--- MATERIAL FOR THIS TASK ---
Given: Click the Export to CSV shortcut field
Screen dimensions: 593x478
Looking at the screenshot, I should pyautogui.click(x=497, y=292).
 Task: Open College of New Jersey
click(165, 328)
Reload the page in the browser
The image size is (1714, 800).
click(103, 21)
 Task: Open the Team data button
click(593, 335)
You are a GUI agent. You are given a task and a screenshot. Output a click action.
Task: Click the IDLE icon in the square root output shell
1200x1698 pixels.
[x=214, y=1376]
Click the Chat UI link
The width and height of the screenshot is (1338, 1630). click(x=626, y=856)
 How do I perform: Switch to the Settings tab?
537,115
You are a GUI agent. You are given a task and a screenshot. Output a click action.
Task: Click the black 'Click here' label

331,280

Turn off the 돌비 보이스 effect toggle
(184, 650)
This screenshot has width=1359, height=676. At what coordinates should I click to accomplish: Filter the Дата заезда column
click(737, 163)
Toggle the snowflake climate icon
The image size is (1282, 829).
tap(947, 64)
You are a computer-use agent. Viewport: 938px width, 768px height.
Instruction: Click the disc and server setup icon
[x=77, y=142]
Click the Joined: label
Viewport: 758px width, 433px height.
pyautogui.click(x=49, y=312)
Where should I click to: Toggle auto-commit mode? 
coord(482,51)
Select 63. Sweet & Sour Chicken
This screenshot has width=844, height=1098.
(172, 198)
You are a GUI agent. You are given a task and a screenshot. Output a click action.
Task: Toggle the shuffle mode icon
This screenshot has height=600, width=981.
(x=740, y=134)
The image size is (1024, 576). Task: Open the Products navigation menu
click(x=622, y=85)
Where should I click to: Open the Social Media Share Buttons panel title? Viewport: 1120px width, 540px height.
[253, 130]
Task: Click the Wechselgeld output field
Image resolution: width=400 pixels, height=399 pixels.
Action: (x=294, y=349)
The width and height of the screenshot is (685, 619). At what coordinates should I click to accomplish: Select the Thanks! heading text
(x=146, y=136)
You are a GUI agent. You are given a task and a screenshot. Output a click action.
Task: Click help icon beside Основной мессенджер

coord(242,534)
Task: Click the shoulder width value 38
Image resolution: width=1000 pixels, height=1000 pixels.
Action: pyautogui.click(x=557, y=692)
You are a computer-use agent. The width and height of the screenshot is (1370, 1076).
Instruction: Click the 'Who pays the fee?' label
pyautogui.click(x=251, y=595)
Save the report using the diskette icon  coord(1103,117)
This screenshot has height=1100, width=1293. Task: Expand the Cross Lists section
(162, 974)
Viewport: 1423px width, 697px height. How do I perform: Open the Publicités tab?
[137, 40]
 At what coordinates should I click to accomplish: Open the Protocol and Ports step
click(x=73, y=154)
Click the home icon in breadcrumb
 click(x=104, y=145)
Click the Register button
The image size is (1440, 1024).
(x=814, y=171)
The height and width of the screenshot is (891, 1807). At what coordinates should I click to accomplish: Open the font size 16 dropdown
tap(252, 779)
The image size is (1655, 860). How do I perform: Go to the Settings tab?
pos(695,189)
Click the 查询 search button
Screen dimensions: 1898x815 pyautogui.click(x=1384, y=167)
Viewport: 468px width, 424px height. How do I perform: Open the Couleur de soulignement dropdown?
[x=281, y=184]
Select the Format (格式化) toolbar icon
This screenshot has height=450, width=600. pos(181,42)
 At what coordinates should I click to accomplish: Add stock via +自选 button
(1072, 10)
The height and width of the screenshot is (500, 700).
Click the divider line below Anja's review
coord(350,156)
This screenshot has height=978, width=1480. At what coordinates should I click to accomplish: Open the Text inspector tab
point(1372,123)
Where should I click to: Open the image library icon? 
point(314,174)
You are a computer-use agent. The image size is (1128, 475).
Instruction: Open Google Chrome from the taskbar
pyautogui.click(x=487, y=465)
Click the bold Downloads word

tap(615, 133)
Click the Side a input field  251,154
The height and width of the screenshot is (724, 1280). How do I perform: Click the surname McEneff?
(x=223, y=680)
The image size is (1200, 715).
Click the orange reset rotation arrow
---
TASK INSTRUCTIONS ::
Copy all the records exactly so that no character differs from the source.

RESPONSE BOX ::
Given: Click the Export to CSV shortcut field
Screen dimensions: 593x478
Looking at the screenshot, I should pyautogui.click(x=497, y=292).
 Task: Open College of New Jersey
click(165, 328)
Reload the page in the browser
The image size is (1714, 800).
click(103, 21)
 Task: Open the Team data button
click(593, 335)
You are a GUI agent. You are given a task and a screenshot. Output a click action.
Task: Click the IDLE icon in the square root output shell
1200x1698 pixels.
[x=214, y=1376]
Click the Chat UI link
The width and height of the screenshot is (1338, 1630). click(x=626, y=856)
 How do I perform: Switch to the Settings tab?
537,115
You are a GUI agent. You are given a task and a screenshot. Output a click action.
Task: Click the black 'Click here' label

331,280

Turn off the 돌비 보이스 effect toggle
(184, 650)
This screenshot has width=1359, height=676. At what coordinates should I click to accomplish: Filter the Дата заезда column
click(737, 163)
Toggle the snowflake climate icon
The image size is (1282, 829).
tap(947, 64)
You are a computer-use agent. Viewport: 938px width, 768px height.
Instruction: Click the disc and server setup icon
[x=77, y=142]
Click the Joined: label
Viewport: 758px width, 433px height.
pyautogui.click(x=49, y=312)
Where should I click to: Toggle auto-commit mode? 
coord(482,51)
Select 63. Sweet & Sour Chicken
This screenshot has width=844, height=1098.
(172, 198)
You are a GUI agent. You are given a task and a screenshot. Output a click action.
Task: Toggle the shuffle mode icon
This screenshot has height=600, width=981.
(x=740, y=134)
The image size is (1024, 576). Task: Open the Products navigation menu
click(x=622, y=85)
Where should I click to: Open the Social Media Share Buttons panel title? Viewport: 1120px width, 540px height.
[253, 130]
Task: Click the Wechselgeld output field
Image resolution: width=400 pixels, height=399 pixels.
Action: (x=294, y=349)
The width and height of the screenshot is (685, 619). At what coordinates should I click to accomplish: Select the Thanks! heading text
(x=146, y=136)
You are a GUI agent. You are given a task and a screenshot. Output a click action.
Task: Click help icon beside Основной мессенджер

coord(242,534)
Task: Click the shoulder width value 38
Image resolution: width=1000 pixels, height=1000 pixels.
Action: pyautogui.click(x=557, y=692)
You are a computer-use agent. The width and height of the screenshot is (1370, 1076).
Instruction: Click the 'Who pays the fee?' label
pyautogui.click(x=251, y=595)
Save the report using the diskette icon  coord(1103,117)
This screenshot has height=1100, width=1293. Task: Expand the Cross Lists section
(162, 974)
Viewport: 1423px width, 697px height. How do I perform: Open the Publicités tab?
[137, 40]
 At what coordinates should I click to accomplish: Open the Protocol and Ports step
click(x=73, y=154)
Click the home icon in breadcrumb
 click(x=104, y=145)
Click the Register button
The image size is (1440, 1024).
(x=814, y=171)
The height and width of the screenshot is (891, 1807). At what coordinates should I click to accomplish: Open the font size 16 dropdown
tap(252, 779)
The image size is (1655, 860). How do I perform: Go to the Settings tab?
pos(695,189)
Click the 查询 search button
Screen dimensions: 1898x815 pyautogui.click(x=1384, y=167)
Viewport: 468px width, 424px height. How do I perform: Open the Couleur de soulignement dropdown?
[x=281, y=184]
Select the Format (格式化) toolbar icon
This screenshot has height=450, width=600. pos(181,42)
 At what coordinates should I click to accomplish: Add stock via +自选 button
(1072, 10)
The height and width of the screenshot is (500, 700).
Click the divider line below Anja's review
coord(350,156)
This screenshot has height=978, width=1480. At what coordinates should I click to accomplish: Open the Text inspector tab
point(1372,123)
Where should I click to: Open the image library icon? 
point(314,174)
You are a computer-use agent. The image size is (1128, 475).
Instruction: Open Google Chrome from the taskbar
pyautogui.click(x=487, y=465)
Click the bold Downloads word

tap(615, 133)
Click the Side a input field  251,154
The height and width of the screenshot is (724, 1280). How do I perform: Click the surname McEneff?
(x=223, y=680)
The image size is (1200, 715).
Click the orange reset rotation arrow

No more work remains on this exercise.